Copy the lines from the start of the records below through the line containing "The image size is (334, 290).", both included, and leave out the pictures.

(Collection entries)
########

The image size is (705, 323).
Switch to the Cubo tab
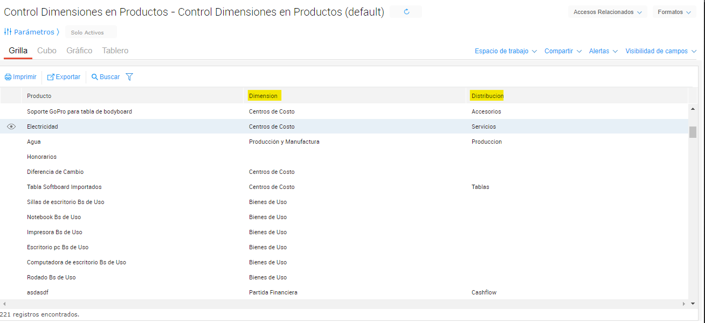(x=47, y=51)

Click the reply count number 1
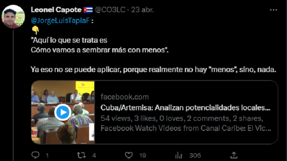(47, 155)
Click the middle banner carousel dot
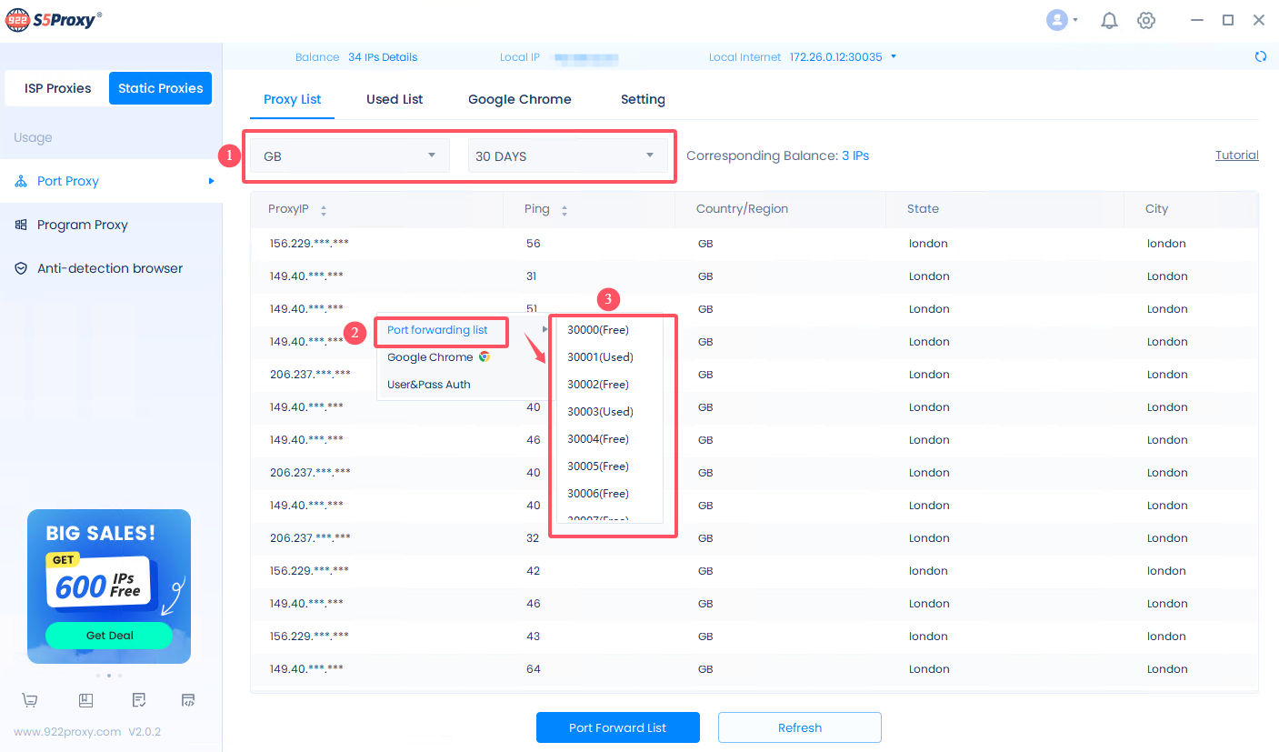1279x752 pixels. point(109,676)
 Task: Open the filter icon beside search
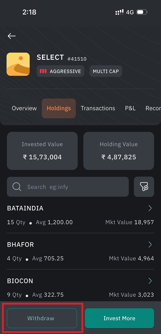tap(144, 187)
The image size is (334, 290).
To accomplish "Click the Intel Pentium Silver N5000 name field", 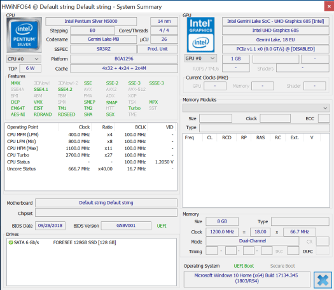I will (91, 21).
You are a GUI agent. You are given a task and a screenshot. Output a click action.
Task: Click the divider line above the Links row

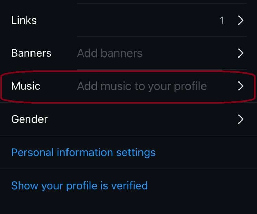[161, 4]
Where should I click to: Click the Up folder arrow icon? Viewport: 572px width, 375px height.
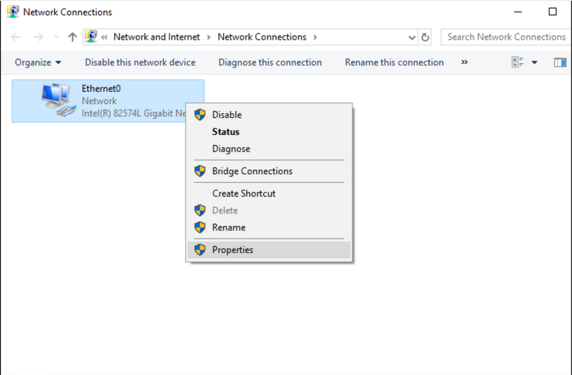[x=72, y=37]
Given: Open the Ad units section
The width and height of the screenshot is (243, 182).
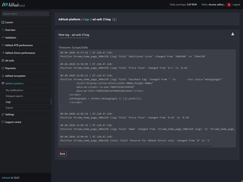Looking at the screenshot, I should [9, 60].
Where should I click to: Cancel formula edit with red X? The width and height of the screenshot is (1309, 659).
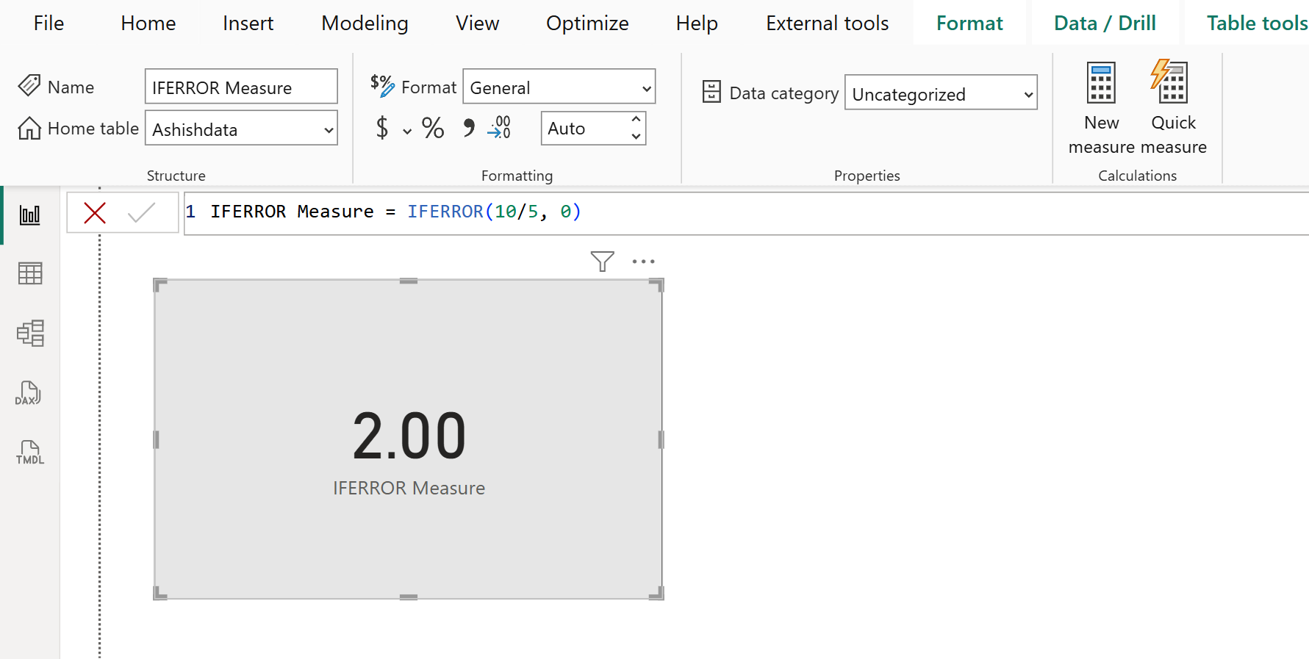(95, 213)
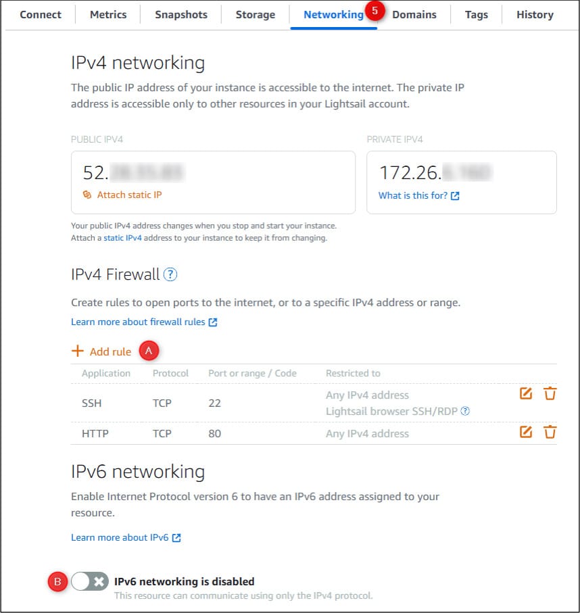580x613 pixels.
Task: Click the Attach static IP chain icon
Action: pos(86,195)
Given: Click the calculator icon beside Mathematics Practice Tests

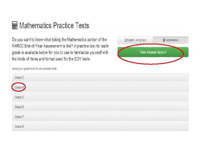Looking at the screenshot, I should coord(15,25).
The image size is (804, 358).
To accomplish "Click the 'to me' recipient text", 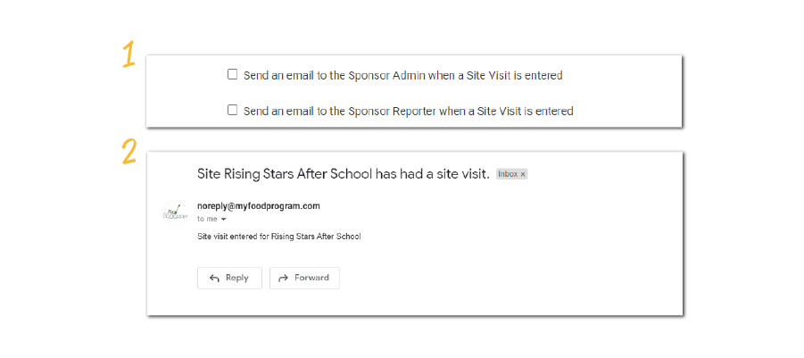I will [x=206, y=219].
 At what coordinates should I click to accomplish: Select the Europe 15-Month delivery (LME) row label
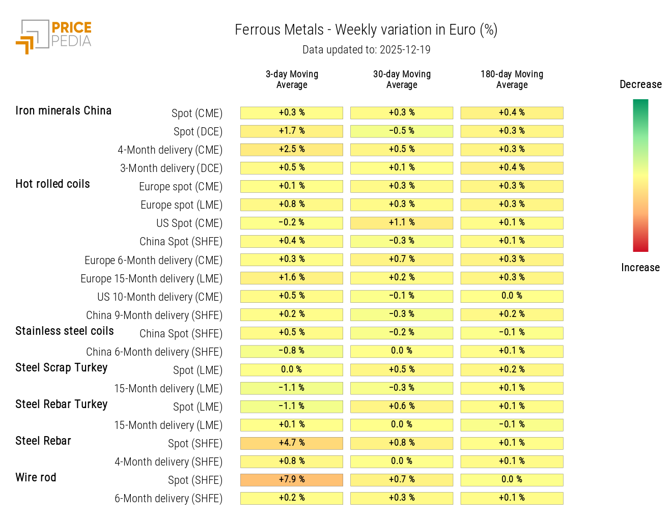[151, 279]
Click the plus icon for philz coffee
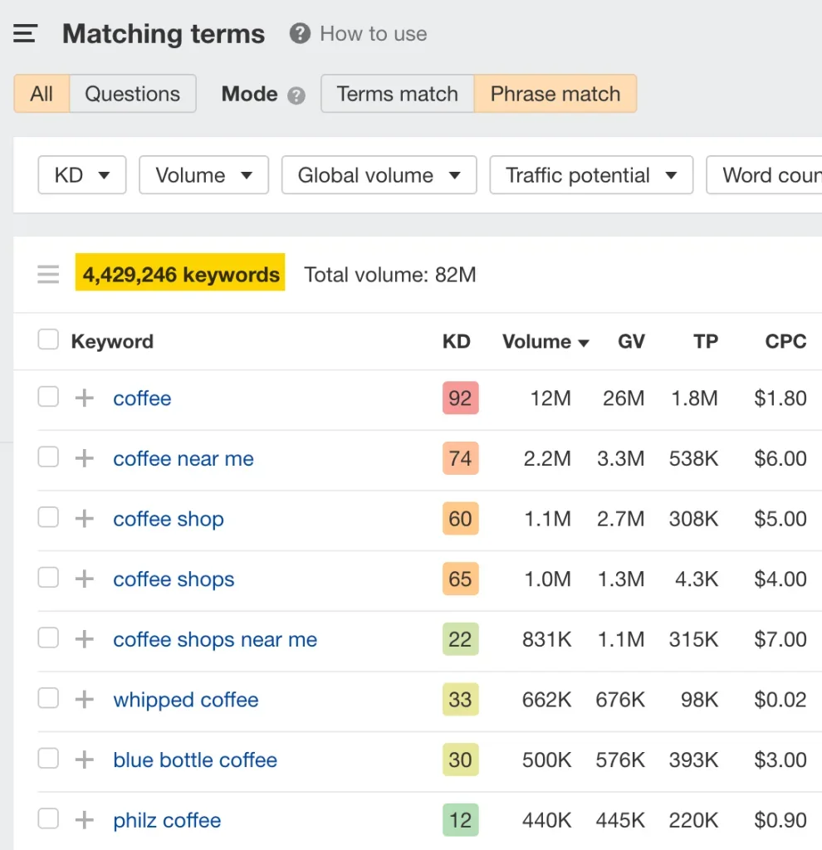 point(83,819)
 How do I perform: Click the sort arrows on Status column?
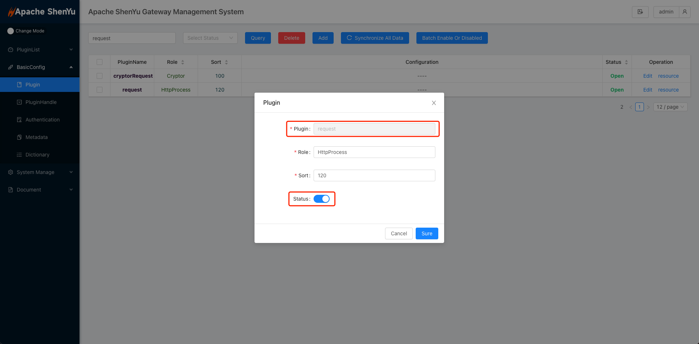click(626, 62)
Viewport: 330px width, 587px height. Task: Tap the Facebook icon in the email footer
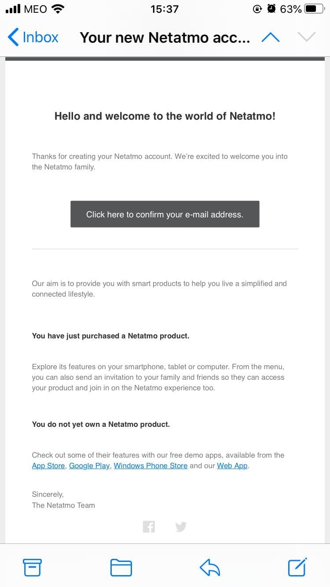149,526
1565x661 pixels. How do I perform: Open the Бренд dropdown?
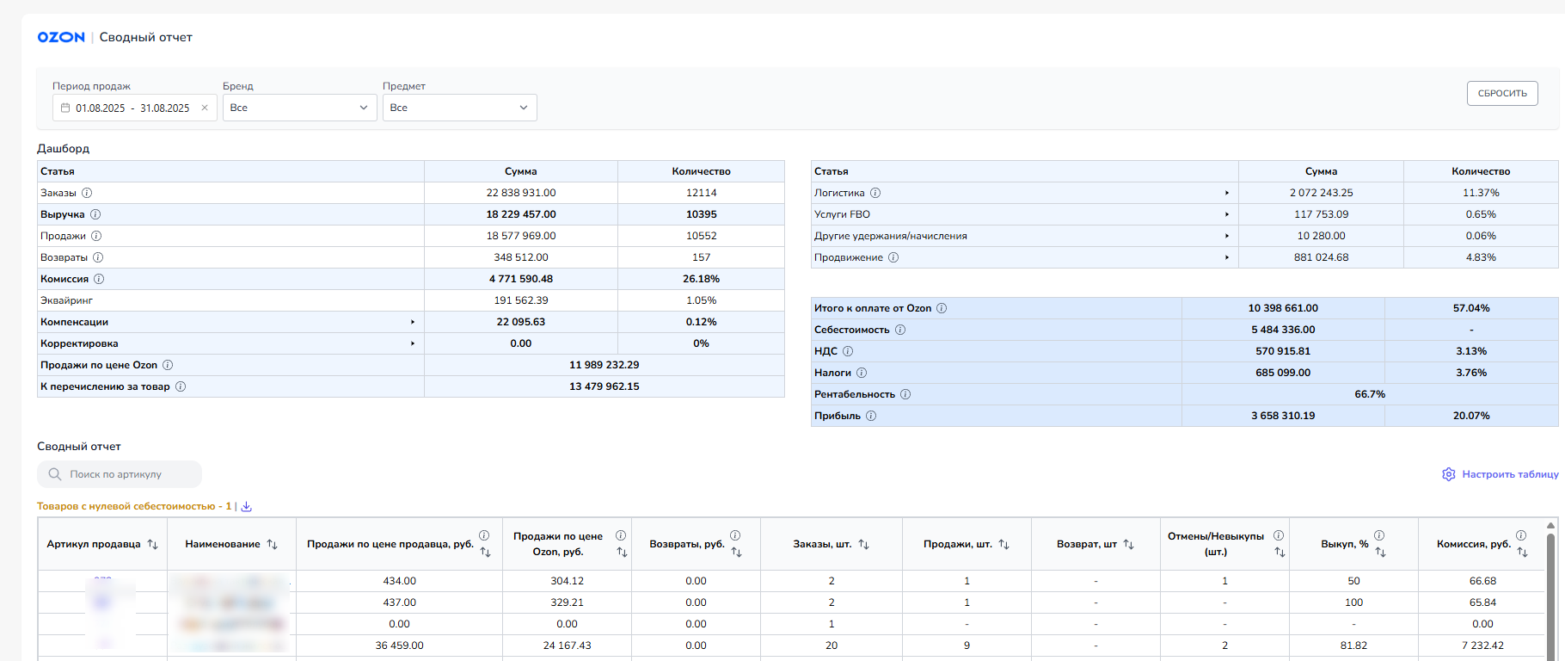coord(299,108)
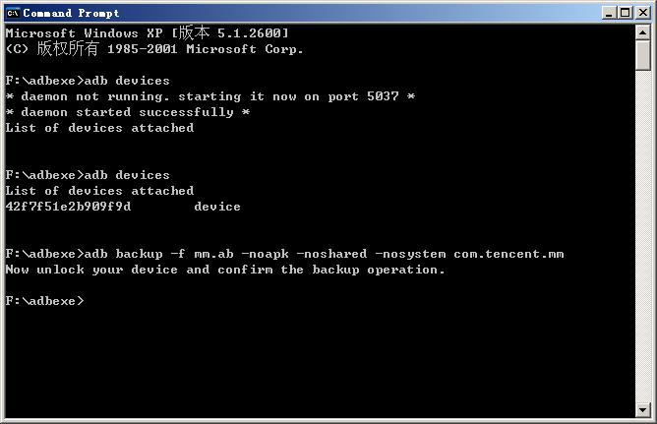Image resolution: width=657 pixels, height=424 pixels.
Task: Select the 'Now unlock your device' message line
Action: pyautogui.click(x=225, y=270)

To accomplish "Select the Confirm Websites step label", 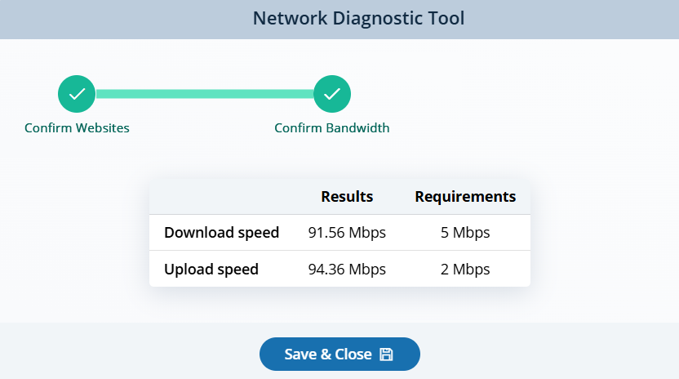I will click(x=77, y=128).
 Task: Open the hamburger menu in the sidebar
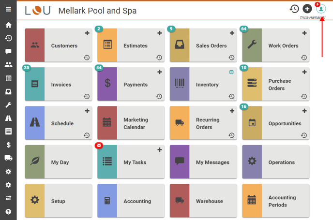(x=8, y=9)
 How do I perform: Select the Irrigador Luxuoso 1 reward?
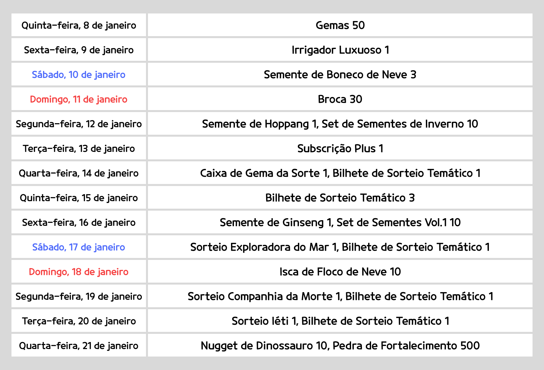tap(340, 50)
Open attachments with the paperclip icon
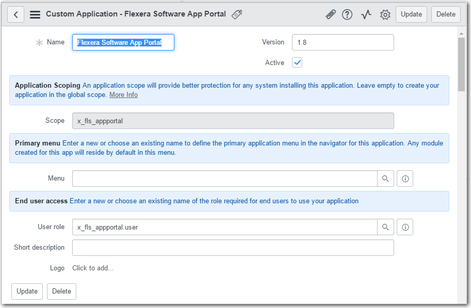 pyautogui.click(x=330, y=14)
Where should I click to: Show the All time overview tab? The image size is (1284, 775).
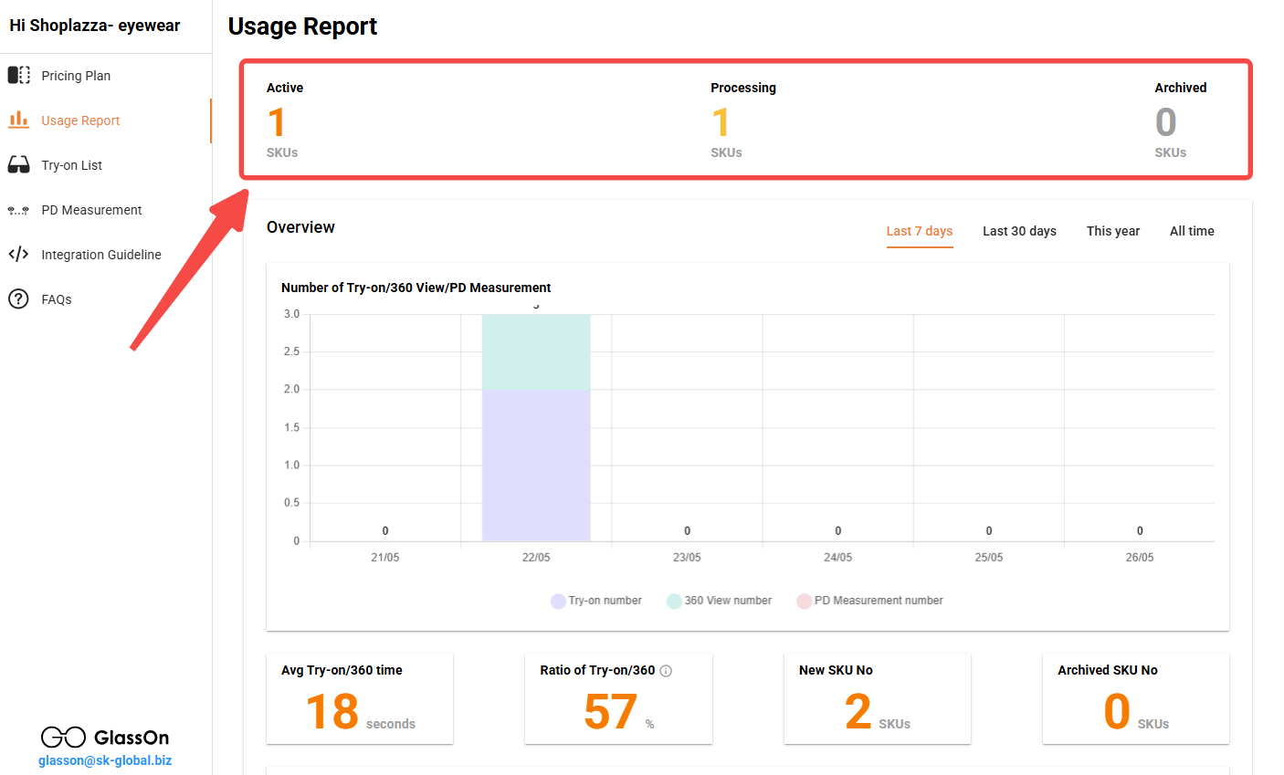1192,231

########

▸ **The answer**
The image size is (705, 323).
Switch to the Cubo tab
(x=47, y=51)

Click the reply count number 1
(47, 155)
Click the middle banner carousel dot
1279x752 pixels. point(109,676)
 Task: Open the filter icon beside search
tap(144, 187)
The image size is (334, 290).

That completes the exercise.